As a whole, air travel accounts for 2% of CO2 emissions. In contrast, militaries around the world contribute 5.5% of CO2 emissions.

Global campaigning network Greenpeace is part of the growing number of organisations lobbying to ban private jet use once and for all, arguing that, despite 80% of the world’s population having never taken a flight, the super-rich 1% are responsible for half of the world’s aviation emissions.

Regulation of private jets

Despite the EU Transport Commission ruling out a ban last year, several countries are taking matters into their own hands.

In May 2023, France banned short-haul flights and Spain is looking to do the same in 2024. France banned any flights that have a rail alternative that takes less than two and a half hours.

When the ban was announced, France’s transport minister Clément Beaune stated publicly that the country cannot tolerate the private jet use of the super-rich at a time when the public is having to make cutbacks in fear of climate change.  

The initial draft of Spanish legislation looked to ban any short-haul flights with rail alternatives under four hours.

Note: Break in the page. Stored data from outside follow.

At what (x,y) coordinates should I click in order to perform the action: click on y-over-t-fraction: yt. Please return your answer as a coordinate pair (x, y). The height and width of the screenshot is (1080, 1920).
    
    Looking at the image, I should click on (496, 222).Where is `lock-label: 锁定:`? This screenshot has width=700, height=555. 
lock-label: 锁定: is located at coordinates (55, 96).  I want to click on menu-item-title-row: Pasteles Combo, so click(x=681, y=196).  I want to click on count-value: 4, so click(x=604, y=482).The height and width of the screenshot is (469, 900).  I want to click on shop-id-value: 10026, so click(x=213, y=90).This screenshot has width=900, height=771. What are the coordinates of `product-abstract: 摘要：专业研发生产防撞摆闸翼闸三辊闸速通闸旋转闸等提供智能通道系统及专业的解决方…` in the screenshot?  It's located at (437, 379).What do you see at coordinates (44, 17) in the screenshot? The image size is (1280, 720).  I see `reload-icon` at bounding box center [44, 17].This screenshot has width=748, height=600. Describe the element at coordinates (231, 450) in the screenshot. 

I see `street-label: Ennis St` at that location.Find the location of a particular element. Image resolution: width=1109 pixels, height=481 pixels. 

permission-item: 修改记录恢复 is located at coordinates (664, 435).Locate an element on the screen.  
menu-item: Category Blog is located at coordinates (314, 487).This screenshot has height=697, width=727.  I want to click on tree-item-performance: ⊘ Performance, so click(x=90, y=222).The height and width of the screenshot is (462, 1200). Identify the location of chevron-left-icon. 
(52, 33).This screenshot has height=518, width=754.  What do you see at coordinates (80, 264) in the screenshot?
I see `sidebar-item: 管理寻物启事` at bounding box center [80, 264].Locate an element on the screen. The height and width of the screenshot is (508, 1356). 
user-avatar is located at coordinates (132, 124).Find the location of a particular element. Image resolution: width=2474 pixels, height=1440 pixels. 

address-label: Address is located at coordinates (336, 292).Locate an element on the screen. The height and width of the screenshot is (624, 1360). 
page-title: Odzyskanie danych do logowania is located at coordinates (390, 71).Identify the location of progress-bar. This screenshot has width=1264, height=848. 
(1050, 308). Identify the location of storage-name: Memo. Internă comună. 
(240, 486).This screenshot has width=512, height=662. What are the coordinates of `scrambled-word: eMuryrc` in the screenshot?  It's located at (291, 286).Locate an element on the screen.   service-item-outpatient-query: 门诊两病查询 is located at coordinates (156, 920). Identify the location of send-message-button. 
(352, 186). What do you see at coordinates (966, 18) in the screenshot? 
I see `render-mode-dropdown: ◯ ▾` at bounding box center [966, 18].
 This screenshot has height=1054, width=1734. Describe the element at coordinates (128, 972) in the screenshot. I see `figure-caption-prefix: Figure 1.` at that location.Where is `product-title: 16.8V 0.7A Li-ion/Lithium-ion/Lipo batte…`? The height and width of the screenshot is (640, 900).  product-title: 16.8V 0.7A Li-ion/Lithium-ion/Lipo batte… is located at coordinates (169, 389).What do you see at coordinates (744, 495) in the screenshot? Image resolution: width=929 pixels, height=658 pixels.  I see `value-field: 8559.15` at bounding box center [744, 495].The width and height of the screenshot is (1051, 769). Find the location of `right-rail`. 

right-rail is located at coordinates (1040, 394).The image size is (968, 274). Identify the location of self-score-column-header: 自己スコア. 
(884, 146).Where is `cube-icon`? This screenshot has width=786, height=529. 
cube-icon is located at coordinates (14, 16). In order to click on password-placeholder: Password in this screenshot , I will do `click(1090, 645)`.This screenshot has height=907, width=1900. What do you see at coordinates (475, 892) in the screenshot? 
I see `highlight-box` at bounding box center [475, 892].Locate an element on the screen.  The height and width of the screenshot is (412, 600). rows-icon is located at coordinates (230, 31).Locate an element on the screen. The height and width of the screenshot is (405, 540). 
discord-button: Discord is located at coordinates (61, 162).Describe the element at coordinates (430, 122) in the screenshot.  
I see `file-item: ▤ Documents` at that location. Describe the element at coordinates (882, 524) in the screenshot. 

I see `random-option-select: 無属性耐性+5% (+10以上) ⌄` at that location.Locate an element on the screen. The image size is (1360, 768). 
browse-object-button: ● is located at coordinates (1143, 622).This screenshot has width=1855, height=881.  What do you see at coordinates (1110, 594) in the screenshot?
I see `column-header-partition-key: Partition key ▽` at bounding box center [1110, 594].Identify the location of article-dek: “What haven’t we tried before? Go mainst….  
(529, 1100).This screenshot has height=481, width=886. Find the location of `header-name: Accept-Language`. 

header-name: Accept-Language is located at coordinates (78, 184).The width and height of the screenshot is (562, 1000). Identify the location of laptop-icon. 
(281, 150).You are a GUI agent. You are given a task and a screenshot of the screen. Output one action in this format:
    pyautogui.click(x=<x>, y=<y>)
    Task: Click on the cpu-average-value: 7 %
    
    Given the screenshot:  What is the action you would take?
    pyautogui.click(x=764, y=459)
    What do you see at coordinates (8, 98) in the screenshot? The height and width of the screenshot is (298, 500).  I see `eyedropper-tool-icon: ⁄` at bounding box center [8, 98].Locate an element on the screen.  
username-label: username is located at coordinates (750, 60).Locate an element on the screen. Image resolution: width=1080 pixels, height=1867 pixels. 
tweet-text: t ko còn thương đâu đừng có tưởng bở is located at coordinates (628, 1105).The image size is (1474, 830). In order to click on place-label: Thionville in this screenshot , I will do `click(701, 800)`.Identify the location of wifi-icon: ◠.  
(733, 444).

However, it was ultimately reduced to two and a half, matching the French legislation.

While a study from Ecologistas en Acción estimated that the initial plans for the Spanish legislation proposal could have saved 300,000 tonnes of CO2 by cutting 50,000 commercial and private flights a year, the amended constraint will have less of an impact.

Despite that, Barlow adds: “As the public becomes more aware of the outsized CO2 contributions being made by these kinds of flights, we will almost certainly see an increase in this kind of regulation around the world.”

Justifications for private jet use

In spite of the ills of private jet use, there remains a strong market for their use.

At a private jet conference in London Sky News cited The Jet Business founder Steve Varsano saying: “70% of all passengers that occupy corporate jets are middle management. So it’s really a utility” as opposed to what many consider to be a luxury.

Indeed, Holger Krahmer of the European Business Aviation Association has called discussions of possible bans “completely irrational”.

In contrast, Greenpeace EU transport campaigner Thomas Gelin states that the apathy and frivolous behaviour of the rich is at fault.

“Inequality is at the heart of the climate crisis, and the rise in private jet use is proof. The rich will jump on a jet to Geneva the way a normal person would pop out for a pack of biscuits, and with less thought for the environmental consequences,” he argues.

Efforts are being made within the industry to reduce the environmental impact of air travel.

“Aerospace companies are also investing in different propellants for air travel that would reduce emissions,” says Tyson.

“Alternative propellants include sustainable aviation fuel, hydrogen, and electric aircraft. Cleaner air travel using these methods is easier to scale than road transport due to the number of vehicles that would need to adopt new means of propulsion.”